My birthday is September 11th and for many years since that fateful day in 2001, I have struggled to come to terms with celebrating in light of the tragedy. As the years have passed it has grown easier, yet the feeling remains. The Ritter's daughter Stella also shares my birthday, it was her 3rd birthday the day of the attacks. I will share a excerpt that will stay with me this year on my birthday. John Ritter himself said it best on Page 177 of With Love And Laughter;

"I asked him how we could do this. How Could we say "Happy Birthday" when we knew this day would always be the anniversary of the day this evil thing happened? Without hesitating, he said " Stella is proof that love still exists in the world, that somehow, we go on."

Two years later, John Ritter would die on the very same date. I remember working at the hospital on the night shift and hearing the news of his death. I was struggling to make it through my birthday without crying and that ended when I heard of his sudden death on his daughter's 5th birthday.

What a powerful statement and really great thing to think about. So this year on my birthday, which is special anyways, that's what I will be thinking.

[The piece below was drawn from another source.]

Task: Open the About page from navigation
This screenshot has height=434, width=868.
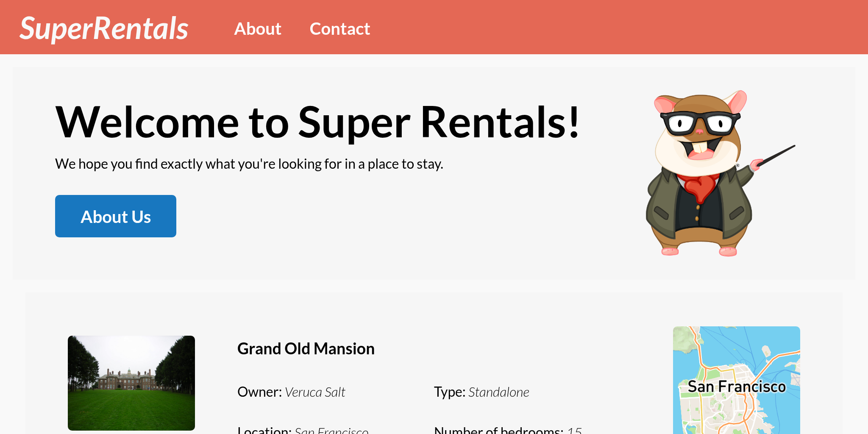Action: click(x=258, y=29)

The other part of the book that struck a cord with me was Amy's account of her grief. I really identified with parts of her grief and realized, some of the time Marty was sick was spent grieving our life before renal failure. Amy's thoughts on pages 202 and 203 respectively really hit me and are the best description of my viewpoint today.

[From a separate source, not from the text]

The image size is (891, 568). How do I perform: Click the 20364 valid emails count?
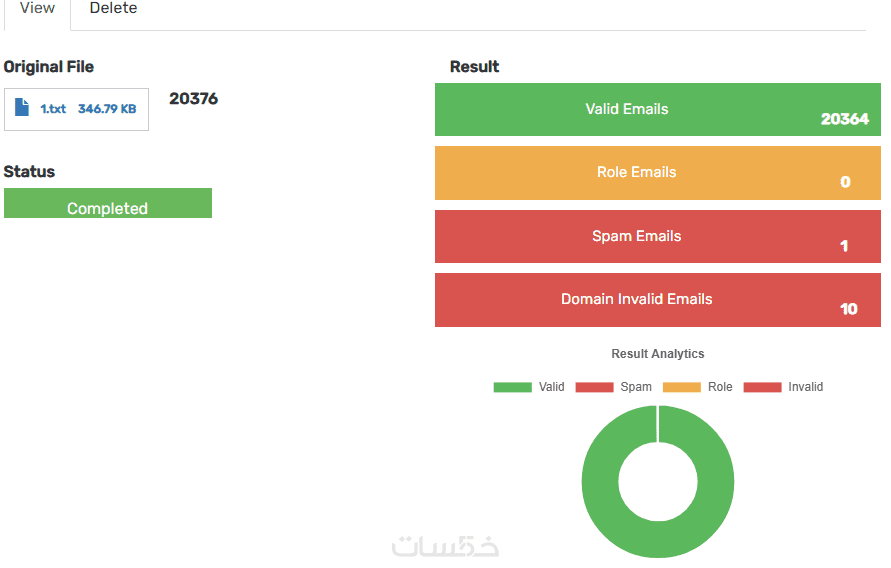tap(844, 119)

" I would have pangs of disgust for myself-embarrassment,really- when I would flash back to a moment of frustration or sadness prior to John's death. I started to really beat myself up about time wasted or energy spent over petty disappointments and everyday aggravations." pg 202

"I would struggle to remember what made me sad before John died, and it would pale in comparison to my new circumstances but would excerbate my grief to know I had wasted time. I would think, This is what passed for a problem in those days? You know the good old days- a week ago, a day ago, a hour ago- back when I wasn't a widow."

Of course, I am not a widow but I did grieve our former life. Lucky for me, I get a second chance and now know that little things don't really matter and not to sweat the small stuff in life. Remember when life was simple and if it is simple, enjoy every waking moment.

I cannot recommend this book enough and in fact here is a link to Amazon to buy yourself a copy; With Love and Laughter, John Ritter By Amy YasBeck

I'm not getting paid to do this review, I just simply loved the book that much and wanted to share the nuggets of information that touched my heart.